● WHAT TO WORK ON:
Update the material from the line with "Where should I click to: Tap" to the line with "will (27, 240)." by replacing "Address Book" with "Contacts". Return only those lines, with everything else unchanged.

Begin RECORD EXTRACTS

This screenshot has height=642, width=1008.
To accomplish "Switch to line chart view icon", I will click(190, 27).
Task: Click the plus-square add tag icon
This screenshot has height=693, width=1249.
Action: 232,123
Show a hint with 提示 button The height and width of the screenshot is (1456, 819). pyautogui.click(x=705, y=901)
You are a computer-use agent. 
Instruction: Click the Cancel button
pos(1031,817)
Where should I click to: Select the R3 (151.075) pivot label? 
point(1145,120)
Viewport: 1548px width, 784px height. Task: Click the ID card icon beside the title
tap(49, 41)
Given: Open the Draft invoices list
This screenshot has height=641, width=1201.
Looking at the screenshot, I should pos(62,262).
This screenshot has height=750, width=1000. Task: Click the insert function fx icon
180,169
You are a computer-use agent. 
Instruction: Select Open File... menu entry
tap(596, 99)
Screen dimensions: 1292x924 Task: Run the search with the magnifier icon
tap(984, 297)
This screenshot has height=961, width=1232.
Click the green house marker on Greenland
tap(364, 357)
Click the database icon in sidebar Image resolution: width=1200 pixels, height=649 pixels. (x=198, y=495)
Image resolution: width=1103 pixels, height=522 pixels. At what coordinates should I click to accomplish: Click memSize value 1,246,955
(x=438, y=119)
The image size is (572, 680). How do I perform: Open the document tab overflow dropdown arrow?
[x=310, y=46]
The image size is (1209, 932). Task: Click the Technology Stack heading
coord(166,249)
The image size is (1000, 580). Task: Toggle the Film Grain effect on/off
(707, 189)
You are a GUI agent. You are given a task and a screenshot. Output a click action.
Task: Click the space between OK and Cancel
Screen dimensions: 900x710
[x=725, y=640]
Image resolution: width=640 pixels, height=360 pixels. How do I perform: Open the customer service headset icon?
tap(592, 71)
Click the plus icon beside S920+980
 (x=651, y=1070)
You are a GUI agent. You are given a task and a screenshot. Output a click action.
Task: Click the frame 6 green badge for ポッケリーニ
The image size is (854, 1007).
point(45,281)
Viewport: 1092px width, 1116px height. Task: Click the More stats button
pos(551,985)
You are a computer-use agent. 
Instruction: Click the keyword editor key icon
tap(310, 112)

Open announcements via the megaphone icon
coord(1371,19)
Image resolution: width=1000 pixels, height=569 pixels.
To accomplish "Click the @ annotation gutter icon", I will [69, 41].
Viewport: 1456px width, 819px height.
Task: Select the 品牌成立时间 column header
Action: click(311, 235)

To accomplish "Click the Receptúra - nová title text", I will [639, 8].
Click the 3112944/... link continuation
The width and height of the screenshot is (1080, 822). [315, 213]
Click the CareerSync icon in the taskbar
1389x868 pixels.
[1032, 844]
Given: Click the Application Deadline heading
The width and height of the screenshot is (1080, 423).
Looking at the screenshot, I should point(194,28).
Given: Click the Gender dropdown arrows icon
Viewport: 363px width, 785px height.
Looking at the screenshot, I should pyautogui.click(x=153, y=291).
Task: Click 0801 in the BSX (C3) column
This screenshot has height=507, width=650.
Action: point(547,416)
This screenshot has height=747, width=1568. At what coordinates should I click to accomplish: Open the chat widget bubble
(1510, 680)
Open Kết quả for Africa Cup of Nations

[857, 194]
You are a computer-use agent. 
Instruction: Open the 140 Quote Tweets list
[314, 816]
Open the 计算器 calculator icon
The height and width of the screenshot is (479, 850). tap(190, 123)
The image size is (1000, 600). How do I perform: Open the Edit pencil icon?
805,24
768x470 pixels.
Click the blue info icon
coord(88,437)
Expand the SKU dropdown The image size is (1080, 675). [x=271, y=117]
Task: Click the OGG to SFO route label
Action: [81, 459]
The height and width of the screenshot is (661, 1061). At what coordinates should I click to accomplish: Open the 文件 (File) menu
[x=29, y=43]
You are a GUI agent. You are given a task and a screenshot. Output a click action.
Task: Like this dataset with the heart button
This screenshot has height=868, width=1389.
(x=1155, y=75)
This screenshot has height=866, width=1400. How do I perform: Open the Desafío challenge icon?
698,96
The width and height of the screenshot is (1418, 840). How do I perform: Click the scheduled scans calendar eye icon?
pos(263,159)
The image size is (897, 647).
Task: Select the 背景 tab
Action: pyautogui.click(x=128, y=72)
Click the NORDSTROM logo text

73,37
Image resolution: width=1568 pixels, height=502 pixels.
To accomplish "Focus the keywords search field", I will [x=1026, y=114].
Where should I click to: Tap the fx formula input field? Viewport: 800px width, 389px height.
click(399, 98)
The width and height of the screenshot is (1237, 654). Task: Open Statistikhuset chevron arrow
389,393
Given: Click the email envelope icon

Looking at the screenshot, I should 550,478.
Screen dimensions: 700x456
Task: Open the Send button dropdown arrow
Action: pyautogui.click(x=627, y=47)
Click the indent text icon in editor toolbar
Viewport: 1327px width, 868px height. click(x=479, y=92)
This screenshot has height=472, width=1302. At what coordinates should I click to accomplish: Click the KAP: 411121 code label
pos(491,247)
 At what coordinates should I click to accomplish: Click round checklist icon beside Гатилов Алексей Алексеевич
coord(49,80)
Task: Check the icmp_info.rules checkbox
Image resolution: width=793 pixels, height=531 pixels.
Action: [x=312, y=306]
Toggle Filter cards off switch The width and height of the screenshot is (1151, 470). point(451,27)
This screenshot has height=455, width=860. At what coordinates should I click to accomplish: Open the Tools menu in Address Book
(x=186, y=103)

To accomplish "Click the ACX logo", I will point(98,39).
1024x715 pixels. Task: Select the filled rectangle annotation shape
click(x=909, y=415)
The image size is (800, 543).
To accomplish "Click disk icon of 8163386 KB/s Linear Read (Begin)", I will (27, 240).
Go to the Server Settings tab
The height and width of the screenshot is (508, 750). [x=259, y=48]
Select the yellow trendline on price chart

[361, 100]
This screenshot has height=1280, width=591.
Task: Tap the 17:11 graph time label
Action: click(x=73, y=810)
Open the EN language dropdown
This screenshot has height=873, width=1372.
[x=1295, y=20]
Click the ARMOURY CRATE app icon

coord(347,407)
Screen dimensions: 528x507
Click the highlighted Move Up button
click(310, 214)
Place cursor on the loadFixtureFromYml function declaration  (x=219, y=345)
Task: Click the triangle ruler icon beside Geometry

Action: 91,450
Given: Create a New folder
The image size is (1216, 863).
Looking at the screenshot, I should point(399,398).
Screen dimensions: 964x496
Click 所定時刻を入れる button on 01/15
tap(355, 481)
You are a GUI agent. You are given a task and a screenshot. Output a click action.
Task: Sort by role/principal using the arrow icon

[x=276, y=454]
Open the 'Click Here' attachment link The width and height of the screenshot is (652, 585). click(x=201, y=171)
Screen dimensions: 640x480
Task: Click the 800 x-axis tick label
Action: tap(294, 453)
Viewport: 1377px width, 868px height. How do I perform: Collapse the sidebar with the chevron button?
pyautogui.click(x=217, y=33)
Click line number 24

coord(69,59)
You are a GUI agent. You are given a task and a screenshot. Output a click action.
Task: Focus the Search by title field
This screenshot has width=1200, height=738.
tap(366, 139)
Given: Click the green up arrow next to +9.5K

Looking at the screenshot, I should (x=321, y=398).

End RECORD EXTRACTS

● OUTPUT BELOW:
Where should I click to: Tap the fx formula input field? Viewport: 800px width, 389px height.
click(399, 98)
The width and height of the screenshot is (1237, 654). Task: Open Statistikhuset chevron arrow
389,393
Given: Click the email envelope icon

Looking at the screenshot, I should 550,478.
Screen dimensions: 700x456
Task: Open the Send button dropdown arrow
Action: pyautogui.click(x=627, y=47)
Click the indent text icon in editor toolbar
Viewport: 1327px width, 868px height. click(x=479, y=92)
This screenshot has height=472, width=1302. At what coordinates should I click to accomplish: Click the KAP: 411121 code label
pos(491,247)
 At what coordinates should I click to accomplish: Click round checklist icon beside Гатилов Алексей Алексеевич
coord(49,80)
Task: Check the icmp_info.rules checkbox
Image resolution: width=793 pixels, height=531 pixels.
Action: [x=312, y=306]
Toggle Filter cards off switch The width and height of the screenshot is (1151, 470). point(451,27)
This screenshot has height=455, width=860. At what coordinates should I click to accomplish: Open the Tools menu in Contacts
(x=186, y=103)

To accomplish "Click the ACX logo", I will point(98,39).
1024x715 pixels. Task: Select the filled rectangle annotation shape
click(x=909, y=415)
The image size is (800, 543).
To accomplish "Click disk icon of 8163386 KB/s Linear Read (Begin)", I will (27, 240).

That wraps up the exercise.